A ketogenic diet may have done more than trim carbs in a small group of adults with type 2 diabetes. It was linked to better beta-cell function, the pancreas’s ability to make and release insulin, which matters because stressed beta cells make blood sugar control harder as diabetes advances.
The study randomized 51 adults with type 2 diabetes to either a ketogenic diet or a low-fat diet for 12 weeks. Participants were 55 years old on average, 76% were female, and 54% were African American. Both eating plans were designed to maintain weight, not drive major weight loss, yet both groups still lost a modest amount on average. That makes the signal more interesting: the keto group showed a larger drop in the share of proinsulin being secreted, a marker tied to beta-cell stress.
Researchers used a hyperglycemic clamp, one of the more demanding ways to test insulin secretion, to measure acute and maximal C-peptide responses and beta-cell function. The key result was not just a change in glucose numbers. Diet assignment significantly predicted a lower fasting proinsulin-to-C-peptide ratio and a lower 190-minute proinsulin-to-C-peptide ratio in the ketogenic group compared with the low-fat group. Changes in acute C-peptide response moved in the opposite direction of the ratio, reinforcing the idea that the pancreas may have been working more efficiently.
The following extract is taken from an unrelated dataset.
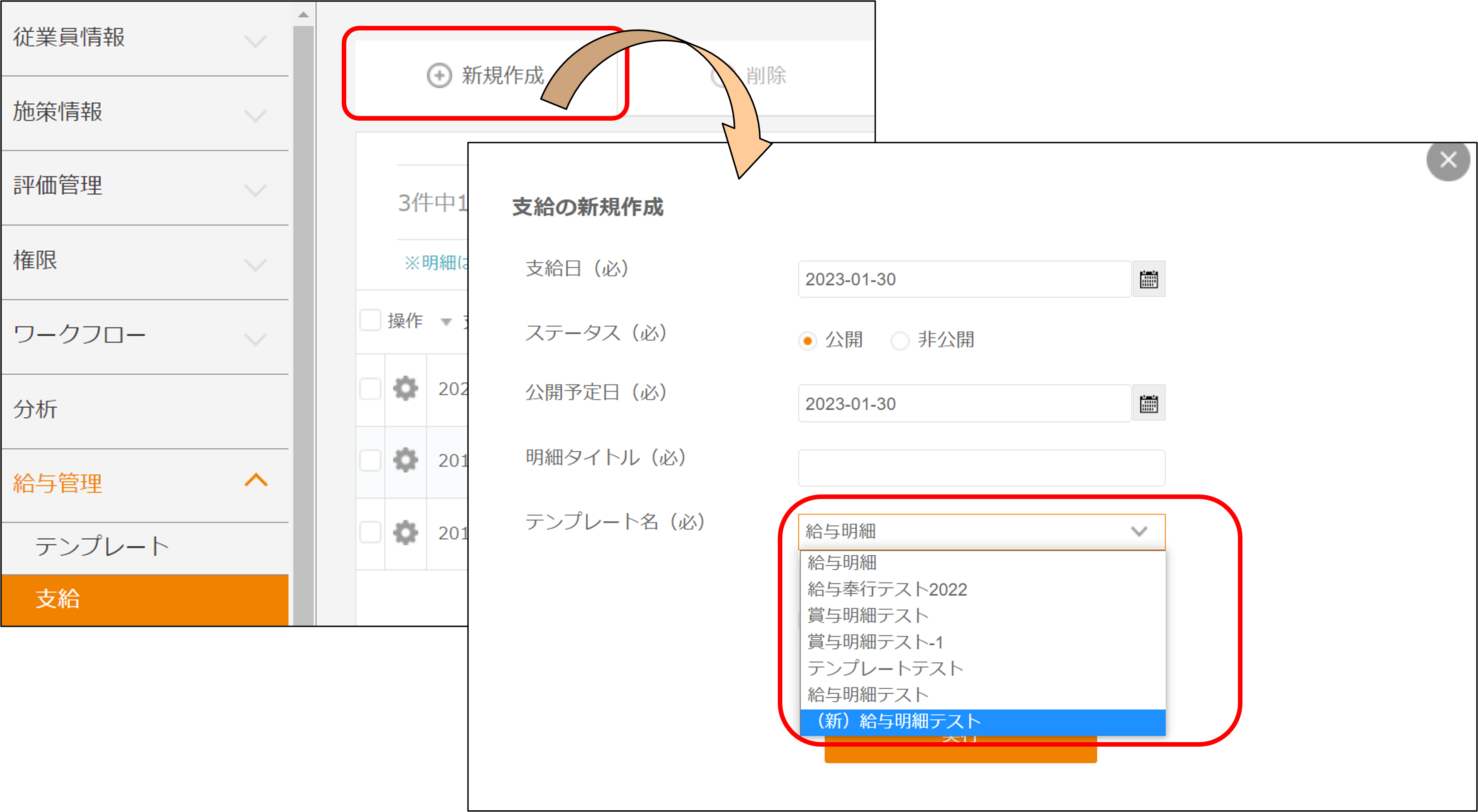Screen dimensions: 1478x812
Task: Open calendar picker for 支給日 field
Action: pyautogui.click(x=1148, y=279)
That distinction matters for readers curious about keto. Better beta-cell function does not mean diabetes was reversed. It means the cells that produce insulin appeared to be under less strain and able to respond better after three months. Glucose changes were similar across the two diets, so the study’s main message was not simple short-term blood sugar lowering. It pointed instead to a possible effect on pancreatic stress itself.

The finding fit a broader pattern from the same University of Alabama at Birmingham research group. A paper published January 20, 2026, reported that a eucaloric ketogenic diet in 57 adults with mild type 2 diabetes reduced liver fat by 28% and lowered de novo lipogenesis markers, alongside restored beta-cell function. A separate randomized trial in 57 adults with type 2 diabetes found that a carbohydrate-restricted diet produced a 2-fold greater acute C-peptide response, 22% greater maximal C-peptide response, and 32% greater disposition index than a higher-carbohydrate diet.

The new study was funded by the National Institute of Diabetes and Digestive and Kidney Diseases, the Nutrition Obesity Research Center at the University of Alabama at Birmingham, the Diabetes Research Center at UAB, and the National Heart, Lung, and Blood Institute. It adds to a growing case that very low-carb eating may help some people with early type 2 diabetes, but it still stops well short of proving keto reverses the disease. The American Diabetes Association’s 2026 Standards of Care continue to push individualized, evidence-based nutrition rather than one fixed diet for everyone.